To avoid this system catalog update, an alternative is to re-create an entirely new database by scripting all database objects from the PRIMARY filegroup (tables, indexes, and all other objects) and exporting all data from the restored PRIMARY filegroup into that new database. This is obviously more time-consuming than only recreating nonclustered indexes (as tables are also re-created in the new database), but it’s a workable alternative that allows you to bring a database back online from PRIMARY filegroup backup without using any system catalog updates.

Issue 2: New Nonclustered Index Filegroup Must be Renamed

Another issue is that the filegroup that contained the nonclustered indexes in the source database (NCIX_FG in our example) cannot be fully removed from the restored database without further system catalog updates.

This is less of a problem though, as another filegroup can be added to the restored database and nonclustered indexes be built into it. The name of a filegroup is rarely important to an application, so this doesn’t pose a serious problem—simply create another filegroup (for example NCIX_FG2) and rebuild nonclustered indexes into it instead. This is what we’ll do in our example.

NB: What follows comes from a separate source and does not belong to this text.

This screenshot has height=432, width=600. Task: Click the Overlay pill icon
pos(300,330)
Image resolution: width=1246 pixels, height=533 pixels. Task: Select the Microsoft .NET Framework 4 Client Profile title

Restoring for production use—step by step

Let’s walk through the individual steps required to restore our database for production use from a PRIMARY filegroup backup.

Step 1—Restore the Primary Filegroup Backup and Recover the Database

The first step is identical to the restore process for extraction only. Assuming our PRIMARY filegroup backup remains located in the root of E: drive, execute the following command:

RESTORE DATABASE BackupTest
FILEGROUP = 'PRIMARY'
FROM DISK = 'E:BackupTest_Primary.bak'
WITH RECOVERY

This restores the database’s PRIMARY filegroup, meaning that all tables, views, stored procedures, user-defined functions, and other database objects stored in the PRIMARY filegroup have been restored to the database. Index definitions have also been restored to the system catalogs (which reside in the PRIMARY filegroup), but their data structure allocations have not, as they are located within the dedicated nonclustered index filegroup (NCIX_FG in our example)—which was neither backed up nor restored.

Step 2—Script Out Index Definitions from Primary Filegroup

In the current state of our database, it’s not possible to rebuild our nonclustered indexes using more convenient options such as DBCC DBREINDEX, ALTER INDEX REBUILD, or CREATE INDEX WITH DROP_EXISTING. Each of these generates an error whether executed from a normal connection or dedicated administrator connection (DAC), because each requires existing index allocations to be available during execution of the command.

Instead, we’ll script index definitions out to a file and use the script later (step 8), to rebuild the indexes, after we have dropped index definitions from the sys.sysindexes system catalog and created a new nonclustered index filegroup to contain the new indexes.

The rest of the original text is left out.